- [Task] Your task is to transcribe, word for word, the line containing "Viewport: 1024px width, 474px height." and all lines that follow it to the end of the entries. Leave out the pictures.

[Collected data entries]
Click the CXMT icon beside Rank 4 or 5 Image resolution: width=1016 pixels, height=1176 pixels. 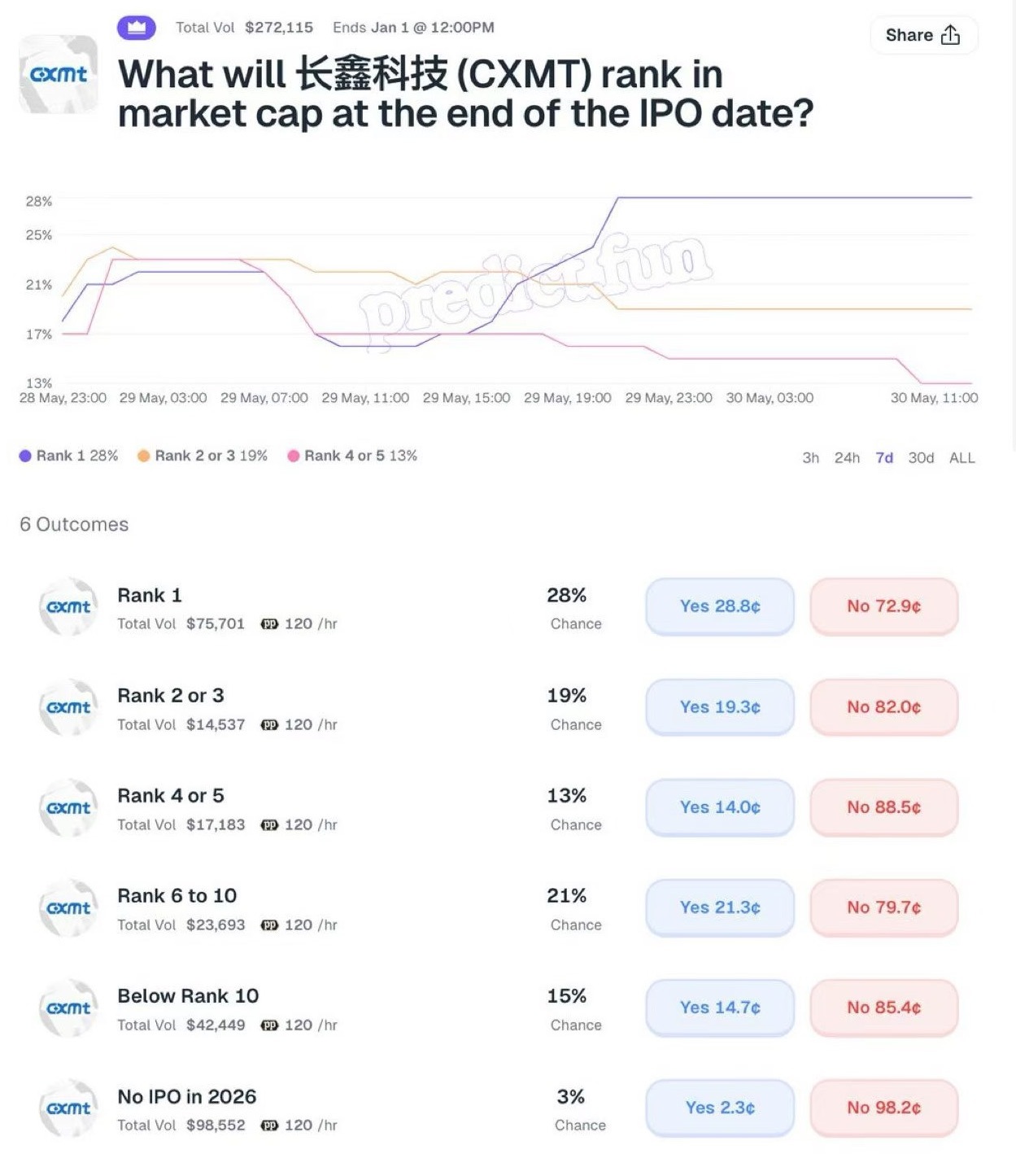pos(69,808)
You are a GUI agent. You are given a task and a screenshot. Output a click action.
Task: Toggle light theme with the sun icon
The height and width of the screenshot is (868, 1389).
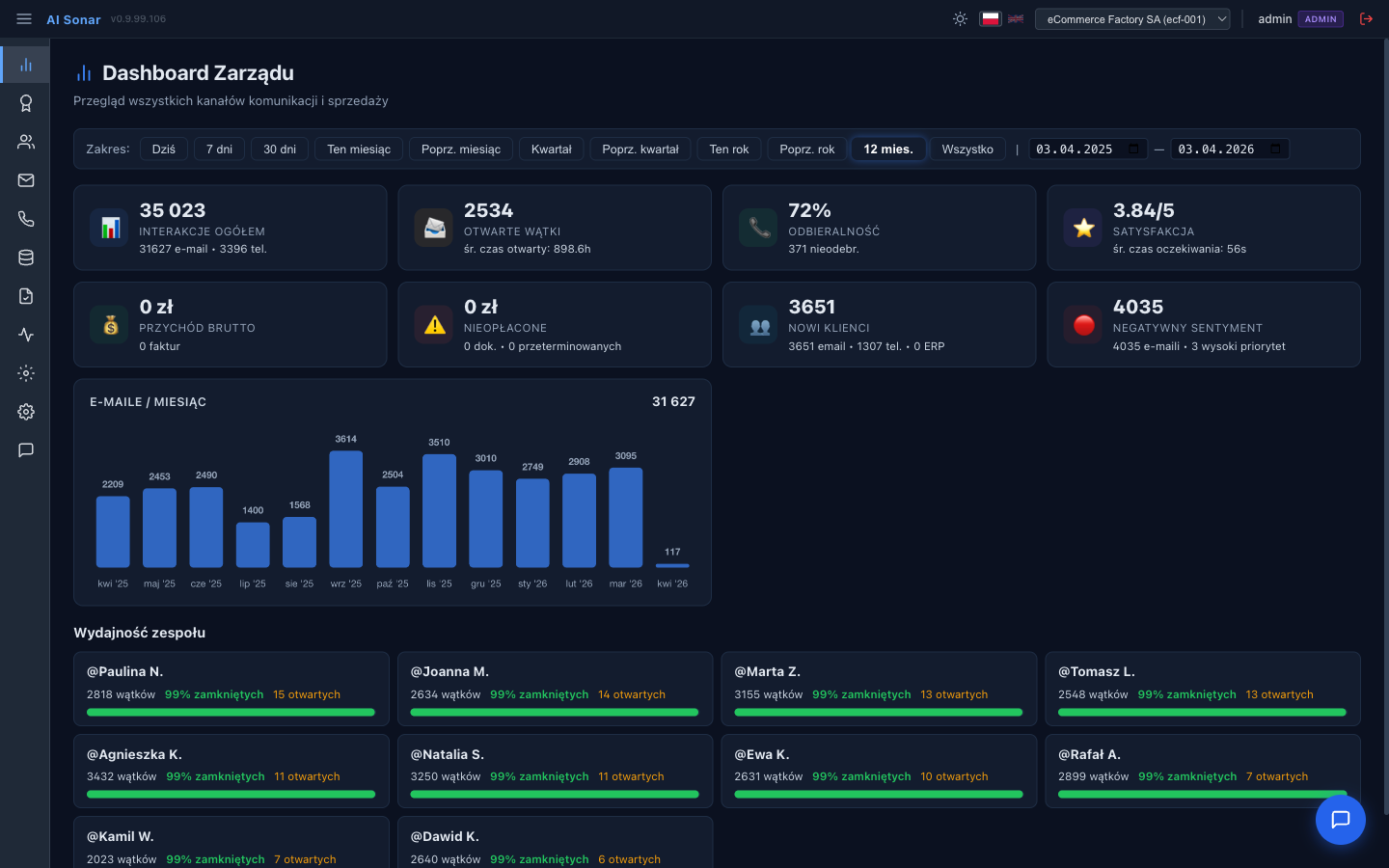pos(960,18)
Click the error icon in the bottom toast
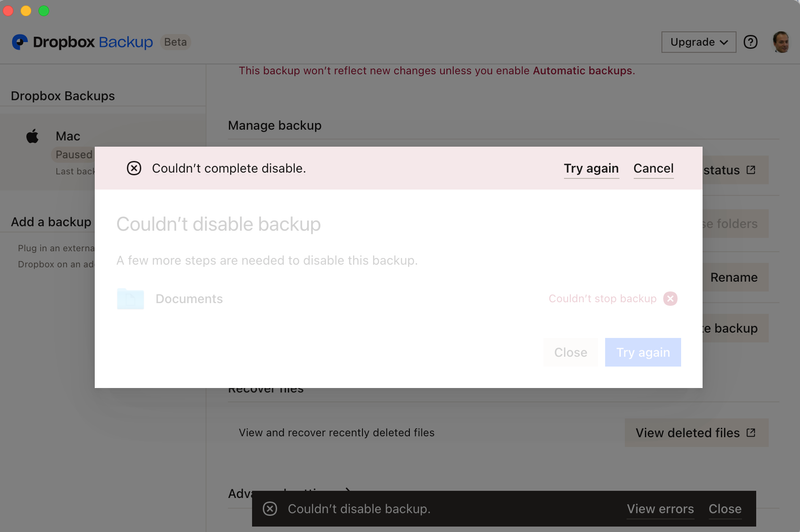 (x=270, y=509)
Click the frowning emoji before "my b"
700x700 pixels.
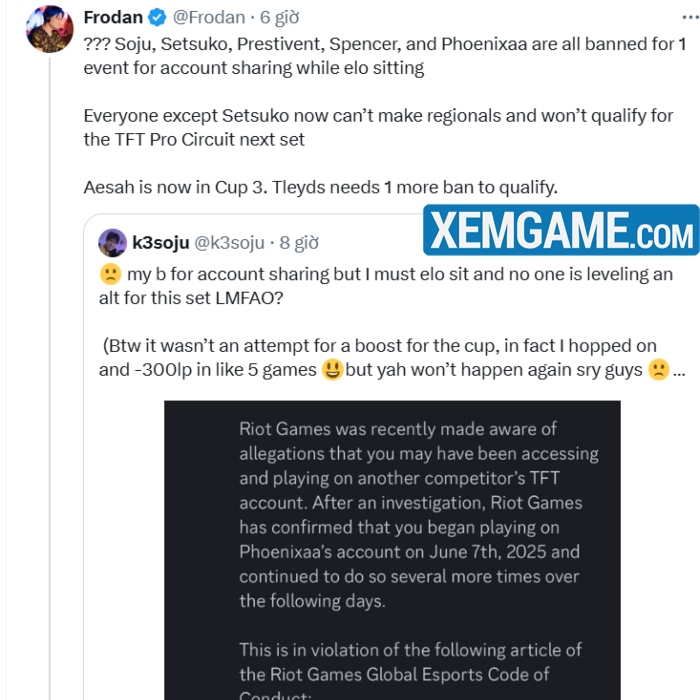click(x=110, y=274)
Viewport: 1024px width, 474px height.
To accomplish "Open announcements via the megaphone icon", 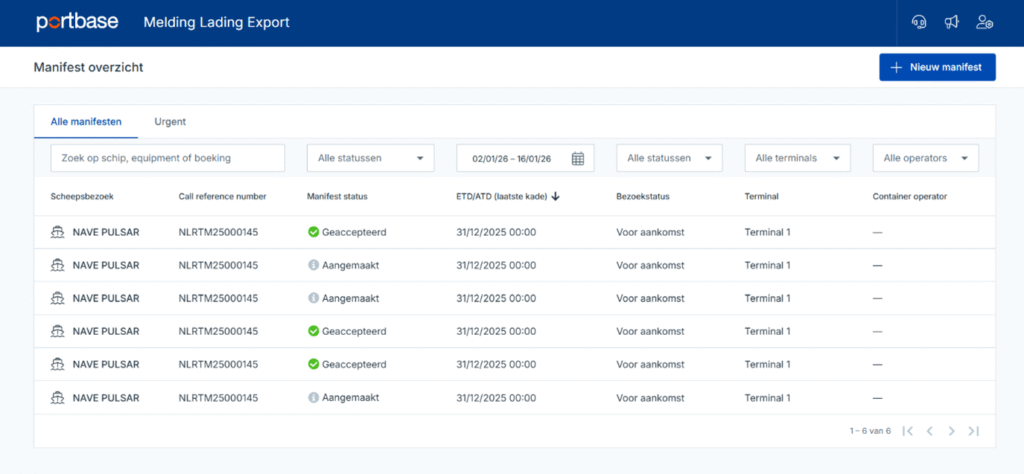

- [Final answer]
Viewport: 1024px width, 474px height.
To accomplish "Open announcements via the megaphone icon", 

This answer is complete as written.